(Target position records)
--- START ---

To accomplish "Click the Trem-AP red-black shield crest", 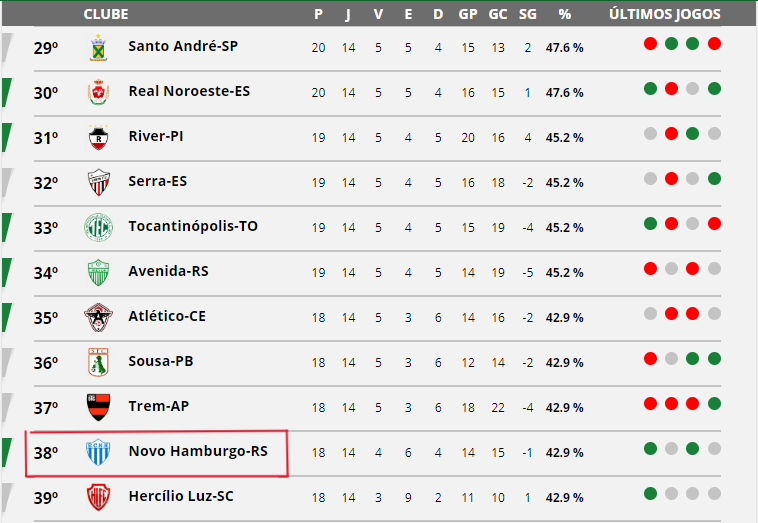I will 99,407.
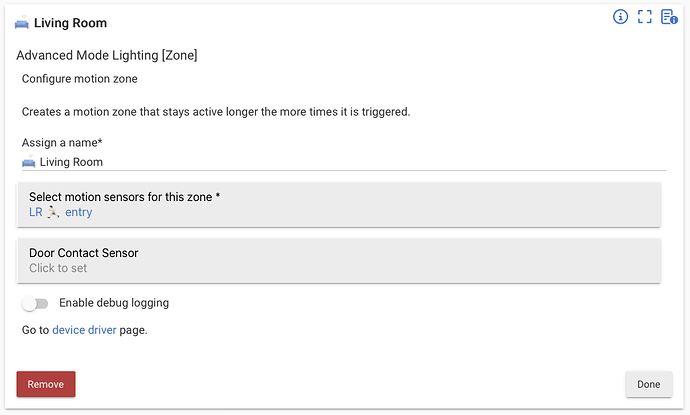Open the Door Contact Sensor selector
The image size is (690, 415).
(339, 260)
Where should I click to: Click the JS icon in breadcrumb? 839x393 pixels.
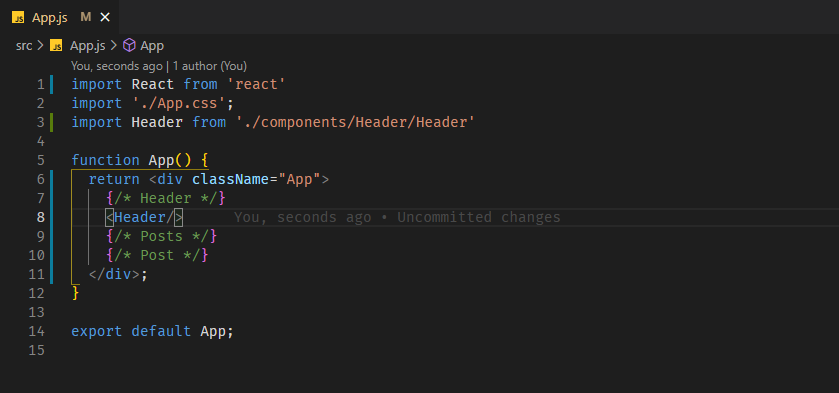click(56, 46)
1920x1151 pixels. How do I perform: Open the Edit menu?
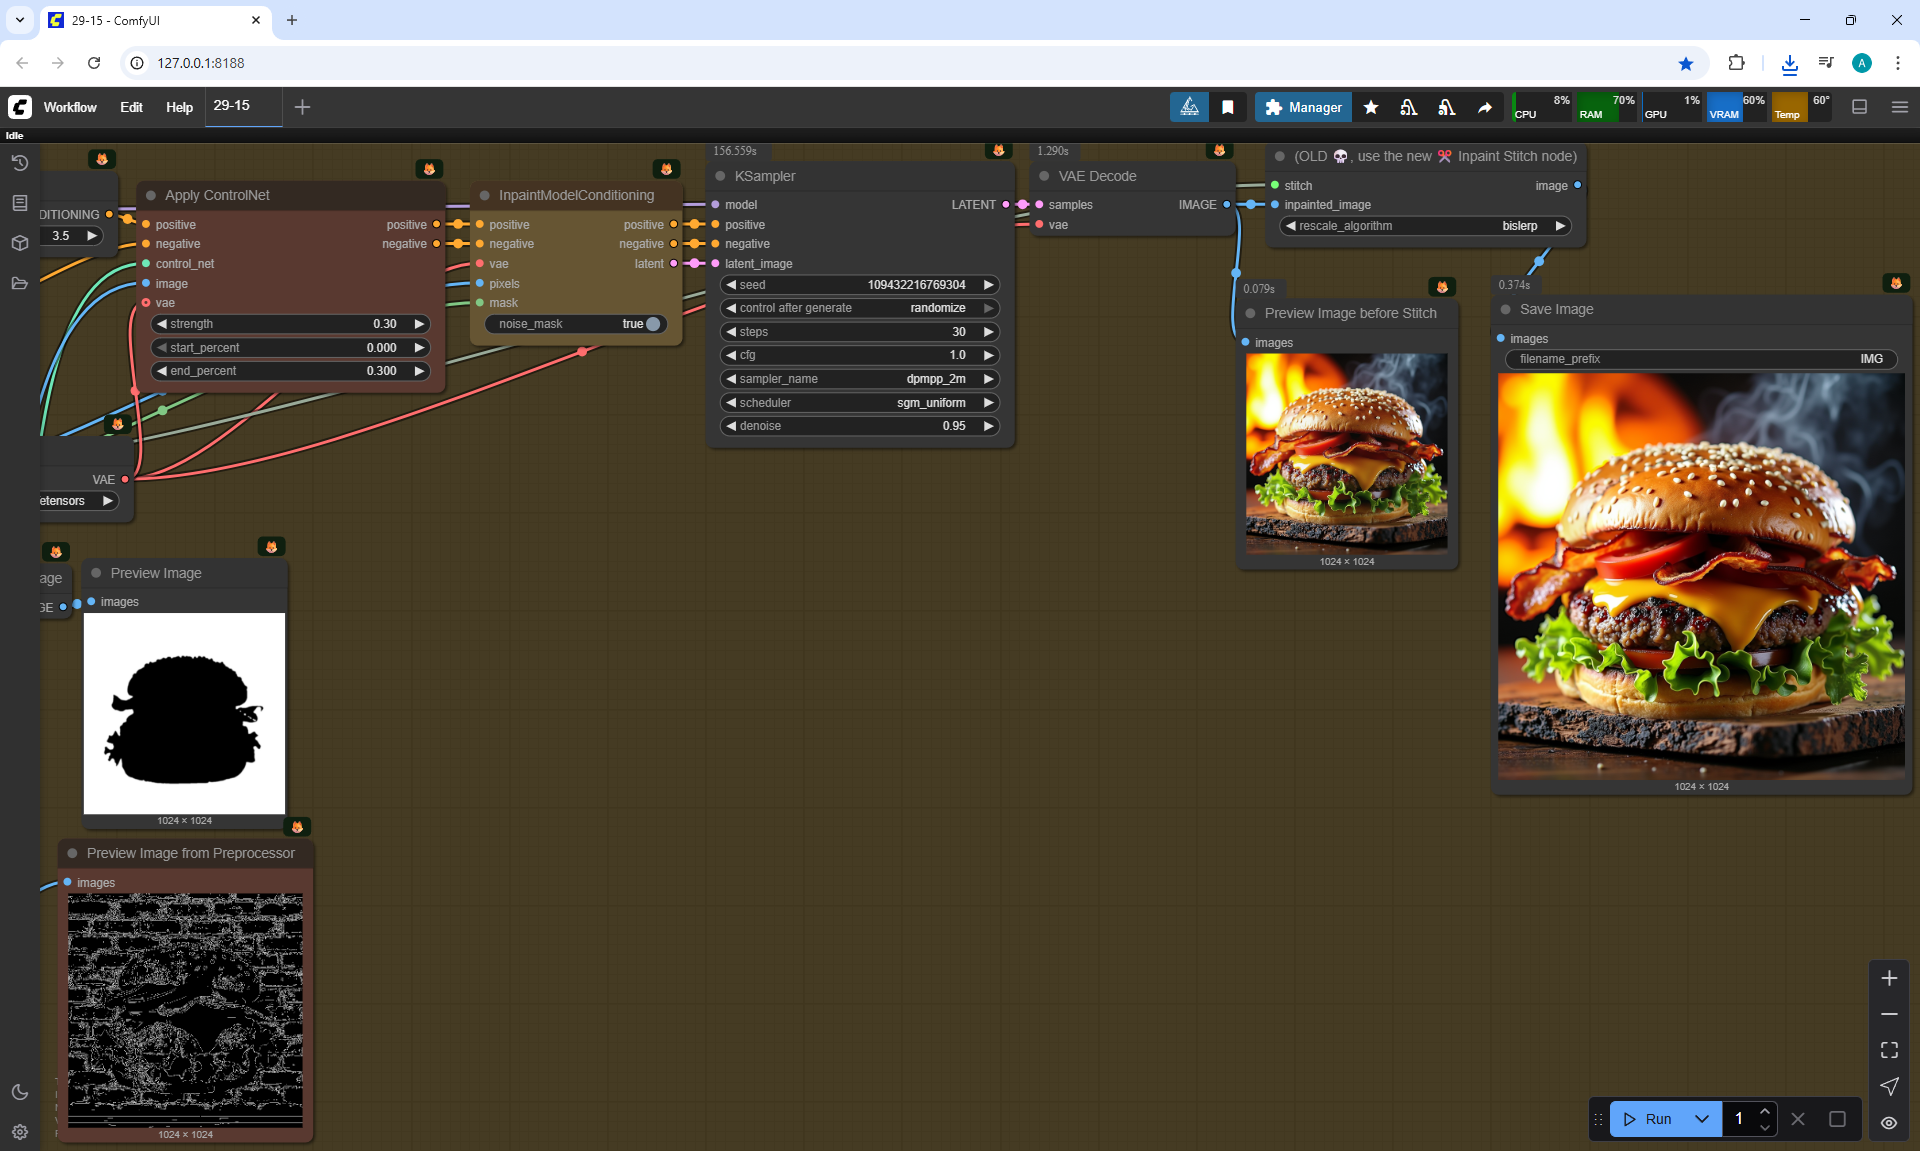pyautogui.click(x=131, y=107)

--- END ---

Return the stretch from the line containing "Where should I" through the end of the material without changing anything, and leave the pictures out.

Where should I click to: Click the JS icon in breadcrumb? 839x393 pixels.
click(56, 46)
1920x1151 pixels. How do I perform: Open the Edit menu?
pyautogui.click(x=131, y=107)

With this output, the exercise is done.